Latent Tree Induction #1
Introduction
Now that it has been over a year of pursuing a PhD in AI, let’s do a quick stock-take of what I have learnt thus far. Having come into the programme with virtually zero background knowledge nor experience in the AI field, I spent the first 4 months learning from courses in NTU, Coursera, Youtube, textbooks and various notes scattered online. This gave me a quick overview of the broad field of AI, while having enough knowledge to begin research. Thereafter, I spent the month of May in the Alibaba HQ in Hangzhou, to understand more about the company culture and met with my Alibaba mentors. This allowed me to align my PhD goals with the company requirements, where I would be focusing on running NLP applications on the edge.
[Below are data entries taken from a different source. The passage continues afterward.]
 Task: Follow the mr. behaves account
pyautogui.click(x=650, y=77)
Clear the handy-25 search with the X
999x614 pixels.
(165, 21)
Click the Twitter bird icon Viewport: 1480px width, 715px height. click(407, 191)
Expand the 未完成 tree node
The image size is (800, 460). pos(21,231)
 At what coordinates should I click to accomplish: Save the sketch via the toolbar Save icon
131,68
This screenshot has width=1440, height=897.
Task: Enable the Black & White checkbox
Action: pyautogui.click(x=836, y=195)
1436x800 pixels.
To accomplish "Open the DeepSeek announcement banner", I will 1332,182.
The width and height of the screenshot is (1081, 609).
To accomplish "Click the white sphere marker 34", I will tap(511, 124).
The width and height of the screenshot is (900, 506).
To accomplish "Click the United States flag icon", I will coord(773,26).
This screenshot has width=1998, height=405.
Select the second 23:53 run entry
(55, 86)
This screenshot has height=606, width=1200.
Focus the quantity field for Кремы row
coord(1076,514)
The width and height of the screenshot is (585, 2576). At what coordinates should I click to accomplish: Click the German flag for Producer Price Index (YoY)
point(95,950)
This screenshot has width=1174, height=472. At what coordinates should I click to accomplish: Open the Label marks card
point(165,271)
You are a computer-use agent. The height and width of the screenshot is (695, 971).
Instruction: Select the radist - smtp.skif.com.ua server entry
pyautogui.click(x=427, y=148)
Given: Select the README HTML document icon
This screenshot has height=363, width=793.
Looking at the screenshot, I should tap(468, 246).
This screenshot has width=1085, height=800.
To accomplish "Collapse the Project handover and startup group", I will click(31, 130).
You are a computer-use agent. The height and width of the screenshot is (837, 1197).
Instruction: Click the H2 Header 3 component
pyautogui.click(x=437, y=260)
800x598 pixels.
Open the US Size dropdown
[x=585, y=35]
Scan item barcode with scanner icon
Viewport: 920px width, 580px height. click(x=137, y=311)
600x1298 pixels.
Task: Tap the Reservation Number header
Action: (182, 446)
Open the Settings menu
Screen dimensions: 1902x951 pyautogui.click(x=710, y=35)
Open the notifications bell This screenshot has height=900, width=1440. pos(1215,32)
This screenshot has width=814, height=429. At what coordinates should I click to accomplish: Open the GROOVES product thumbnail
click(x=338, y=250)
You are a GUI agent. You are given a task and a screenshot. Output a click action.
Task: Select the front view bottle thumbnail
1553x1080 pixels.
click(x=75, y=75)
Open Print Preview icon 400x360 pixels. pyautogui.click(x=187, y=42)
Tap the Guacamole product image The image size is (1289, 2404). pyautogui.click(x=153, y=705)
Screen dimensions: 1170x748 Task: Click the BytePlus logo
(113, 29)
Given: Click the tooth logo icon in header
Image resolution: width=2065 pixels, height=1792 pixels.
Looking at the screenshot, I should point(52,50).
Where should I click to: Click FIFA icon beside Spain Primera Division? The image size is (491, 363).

The next 8 months or so was spent examining the latent tree induction line of research, which fascinates NLP researchers owing to its linguistics-backed inspiration. The importance of imbuing models with a hierarchical reasoning inductive bias is that language is naturally hierarchical, where words in a sentence relate to one another in a dependency or constituency parse. As improving model inductive bias is central to improving the accuracy in models without incurring additional parameters or cost, I studied this line of work for the past six months, and worked on two papers in this topic. Here, I am sharing my notes here today, and will spread it over two posts to minimize verbosity. Would love your comments and feedback!
Trellis for Sequence Modelling (ICLR 2019)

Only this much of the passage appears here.